Öte yandan, Esad’ın ülkeyi terk ettiği 8 Aralık 2024’ten itibaren İran yönetiminin resmi yayınlarında, HTŞ ve diğer grupları anarken, “terörist” sıfatı yerine “silahlı isyancı” gibi nitelemelere geçmesi ve resmi yetkililerin Esad yönetimini eleştiren açıklamaları gibi bazı sinyallerden, Rusya kadar hızlı olmasa da Tahran’ın da Şam ile ilişkileri bir süre sonra normalleştirmek isteyebileceği görülüyor.

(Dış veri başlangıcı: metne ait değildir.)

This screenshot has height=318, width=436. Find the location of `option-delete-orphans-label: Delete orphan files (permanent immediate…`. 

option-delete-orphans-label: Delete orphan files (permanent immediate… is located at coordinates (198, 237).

Kısacası, en basit haliyle söylenecek olursa, Rusya ve İran dahil bütün devletler, Suriye’deki yeni oluşacak statükonun belirlenmesinde azami kazancı elde etmeyi amaçlıyor. Bunun için yeni Şam yönetimi üzerinde nüfuz elde etmek için çok boyutlu bir güç mücadelesi devam ediyor.

TÜRKİYE AÇISINDAN DURUM

Şam’daki yeni yönetimin kamuoyuna açık ilk ziyaretçisi MİT Başkanı İbrahim Kalın olmuştu. Daha sonra Dışişleri Bakanı Hakan Fidan, Şam’da Ahmed eş-Şara ile yakın görüntüler verdiği bir ziyaret yaptı. Batı başkentlerinin görüşlerini yansıtan tahlillerde çoğunlukla, bunlar ve arka plandaki bazı gelişmelere bakarak, Suriye’de ortaya çıkan yeni durumdan en fazla Türkiye’nin kazançlı çıktığı şeklinde değerlendirmeler yapılıyor. Buna karşılık, Ankara mevzi kazanmış görünse bile Türkiye’nin ulusal güvenliği açısından nihai kazanım, Suriye’nin toprak bütünlüğünün sağlanabilmesine bağlıdır. Bunun için, PKK/YPG’nin tasfiyesi ve sözde özerk yönetiminin ortadan kaldırılması gerekmektedir. Bu noktada Türkiye’nin kendi ulusal gücüne dayanmaktan başka bir beklenti içine girmemesi zorunludur. Türkiye’nin, mevcut durumda, Suriye’deki askeri ve siyasi düzlemdeki mevzi üstünlüğünü kullanarak, Washington yönetiminin PKK/YPG’yi terk etmesini sağlayabileceği koşullar vardır.